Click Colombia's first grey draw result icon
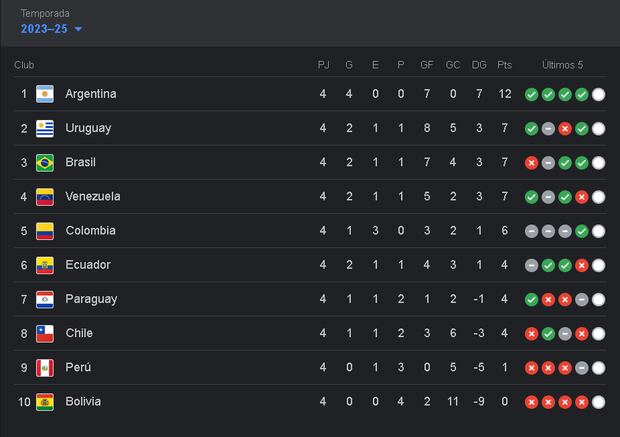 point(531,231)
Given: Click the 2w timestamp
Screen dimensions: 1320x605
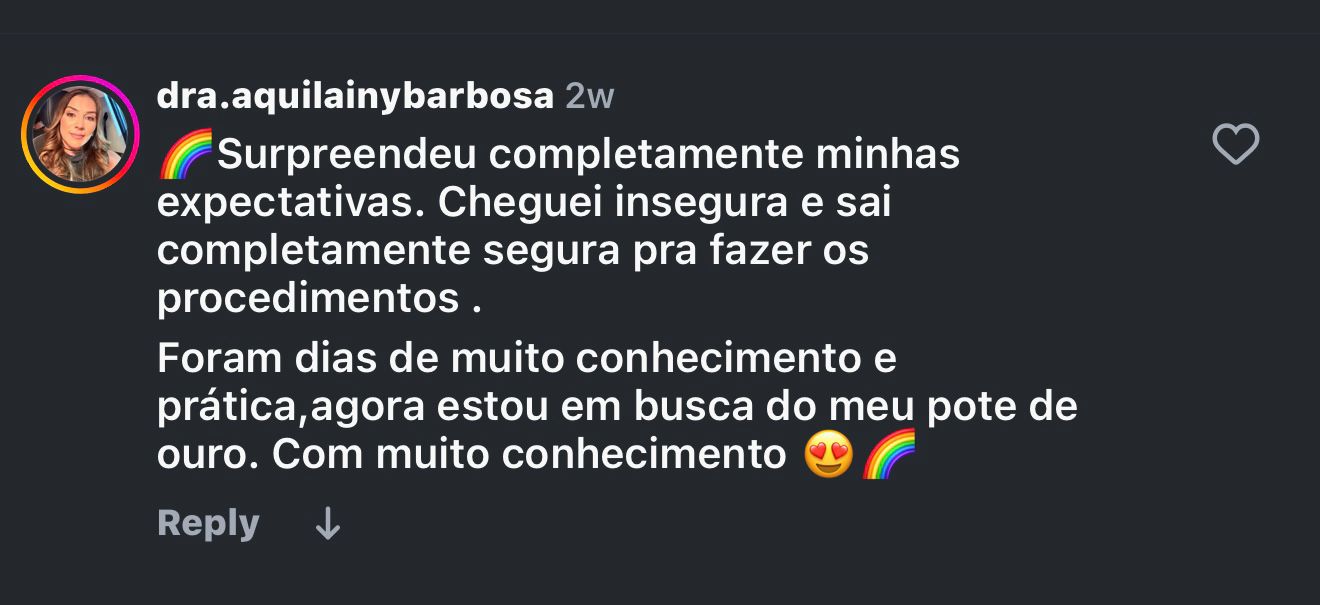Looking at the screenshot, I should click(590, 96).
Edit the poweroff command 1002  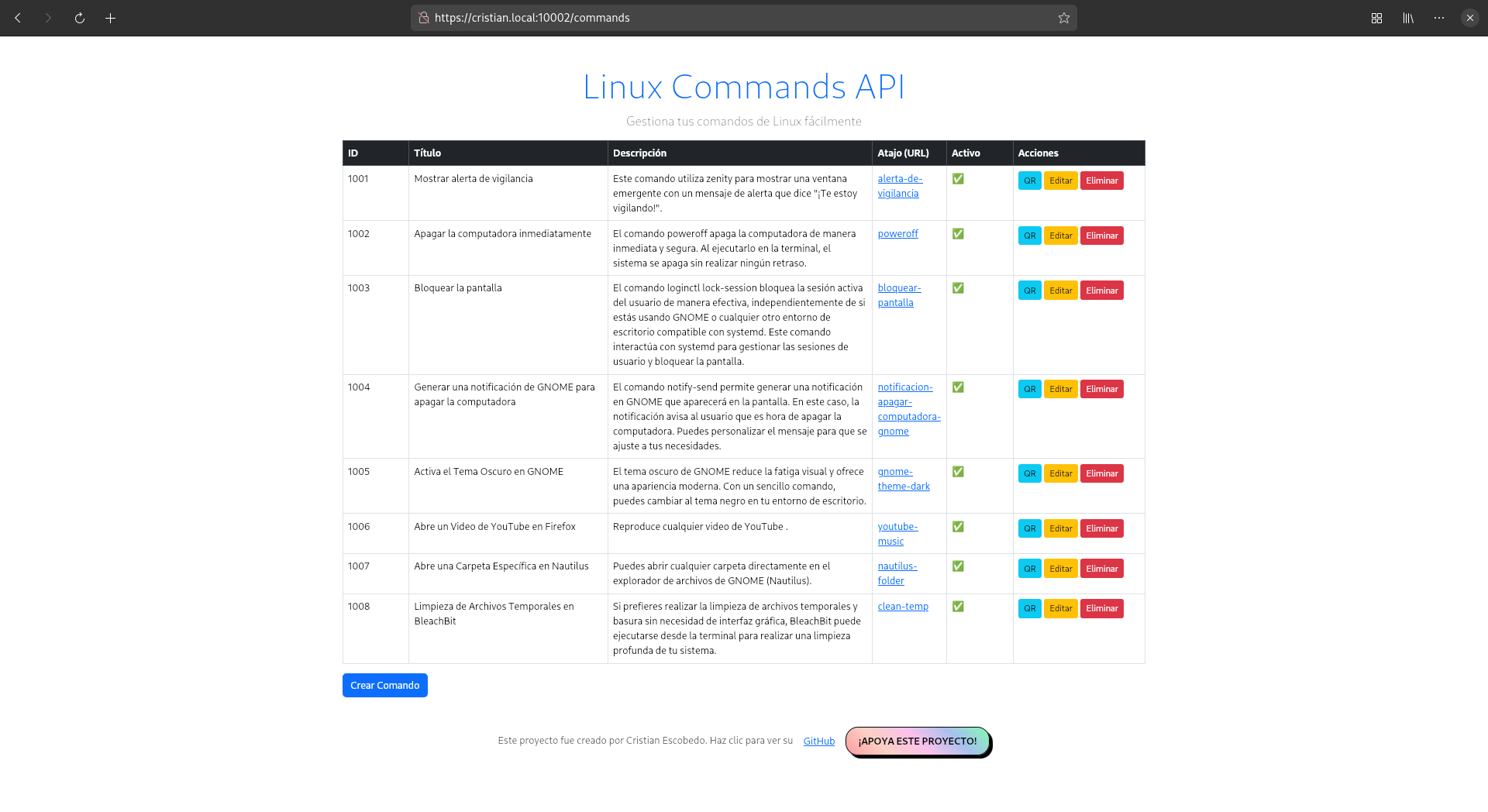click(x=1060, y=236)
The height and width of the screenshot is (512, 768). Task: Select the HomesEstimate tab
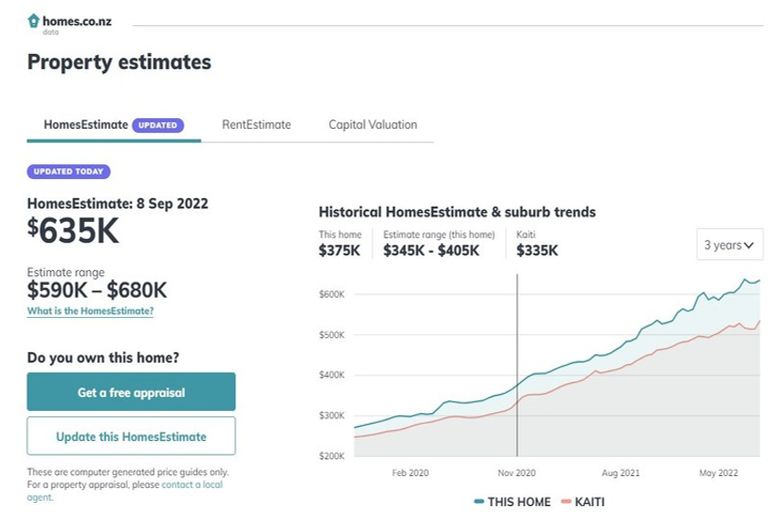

==

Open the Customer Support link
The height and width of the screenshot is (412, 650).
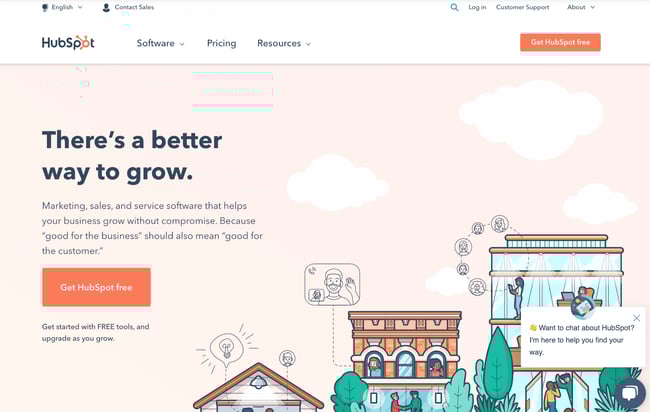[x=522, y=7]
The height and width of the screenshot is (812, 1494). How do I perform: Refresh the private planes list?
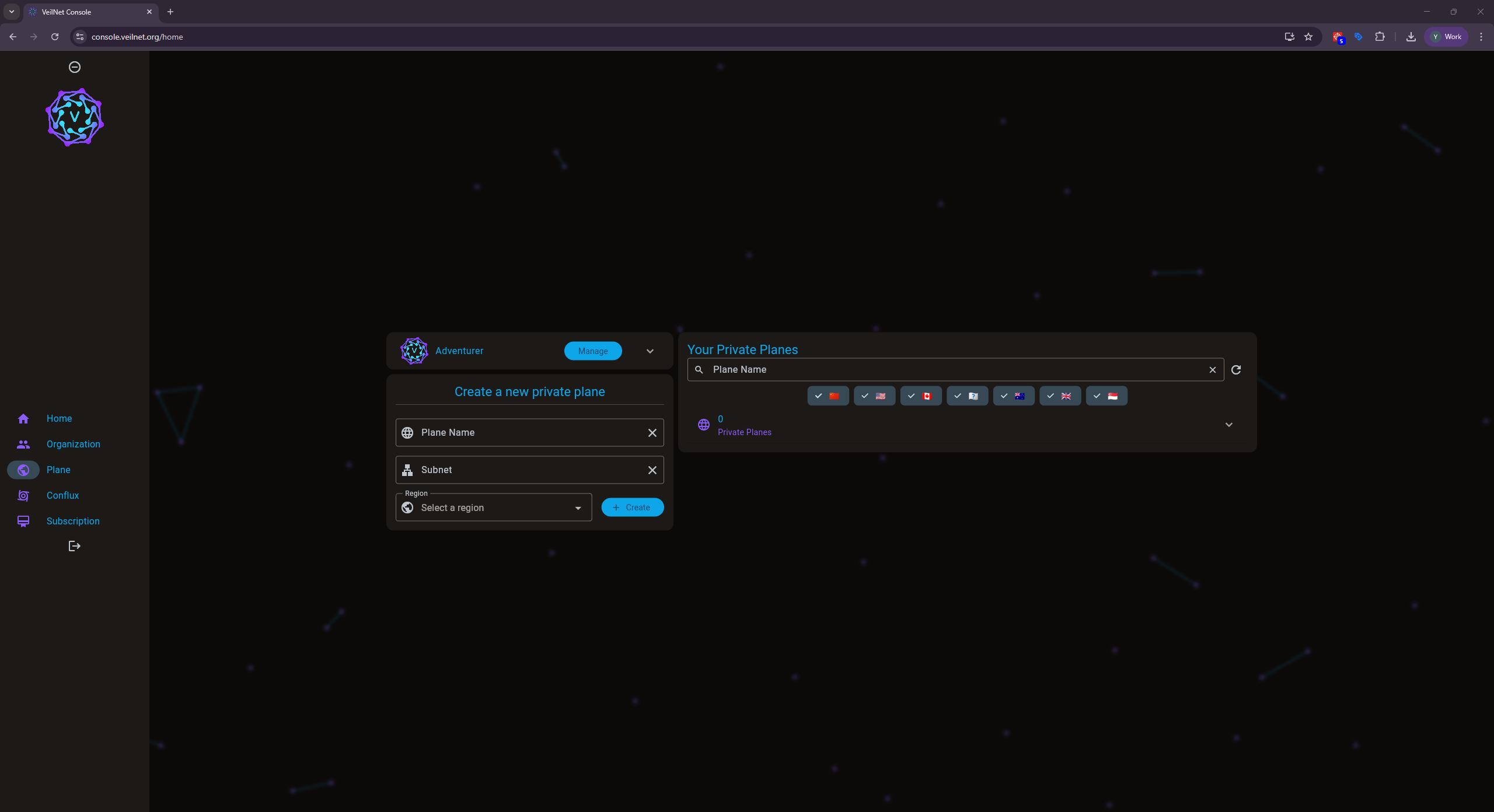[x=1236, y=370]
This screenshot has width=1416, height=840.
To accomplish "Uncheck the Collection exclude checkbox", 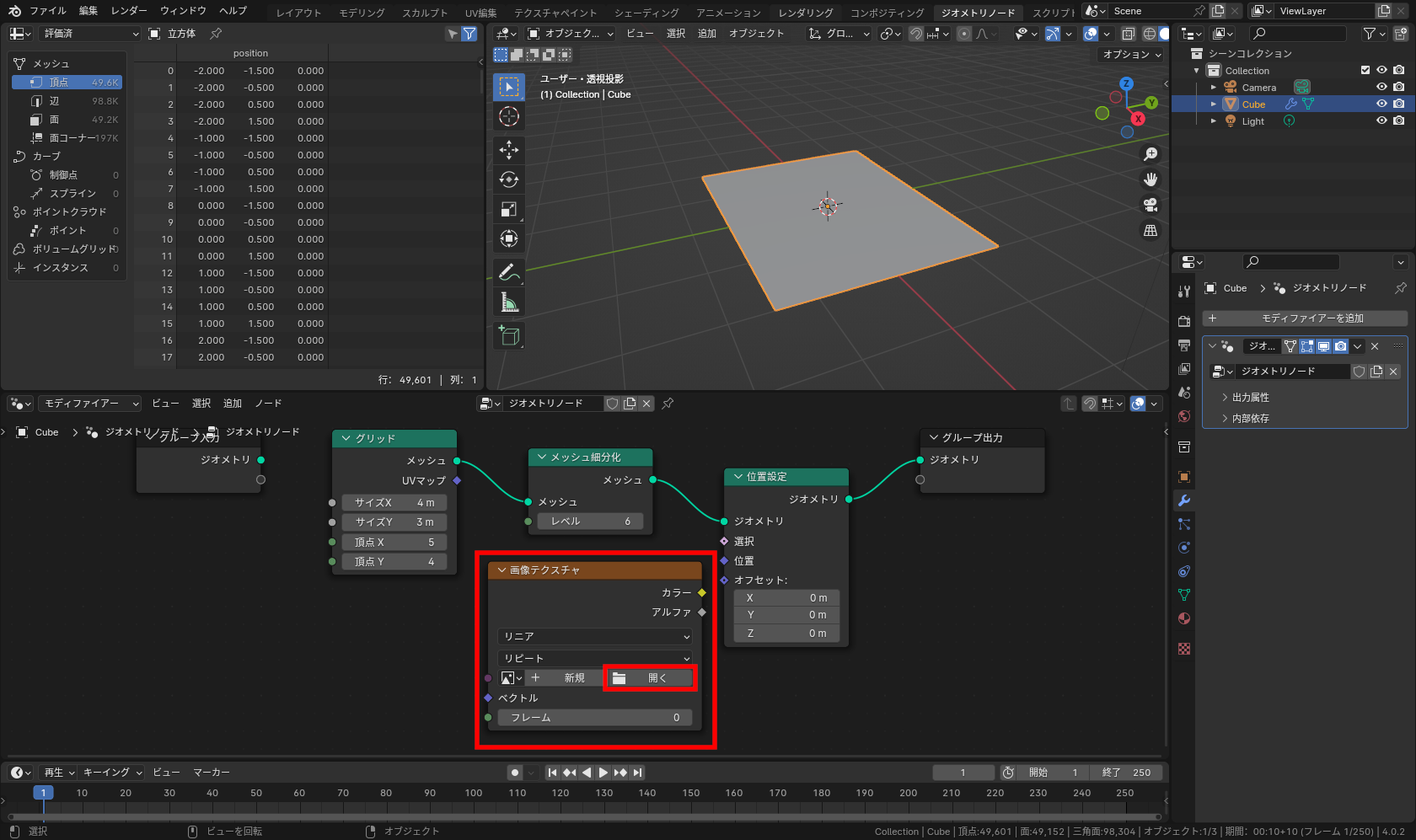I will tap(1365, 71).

==

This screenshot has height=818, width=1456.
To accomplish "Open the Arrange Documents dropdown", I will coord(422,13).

## What the task asks:
Pick out every line of the data above that contains the string "Open", matching case exactly, and copy each of those lines.

## Answer to this task:
Open the Customer Support link
To accomplish "Open the Arrange Documents dropdown", I will coord(422,13).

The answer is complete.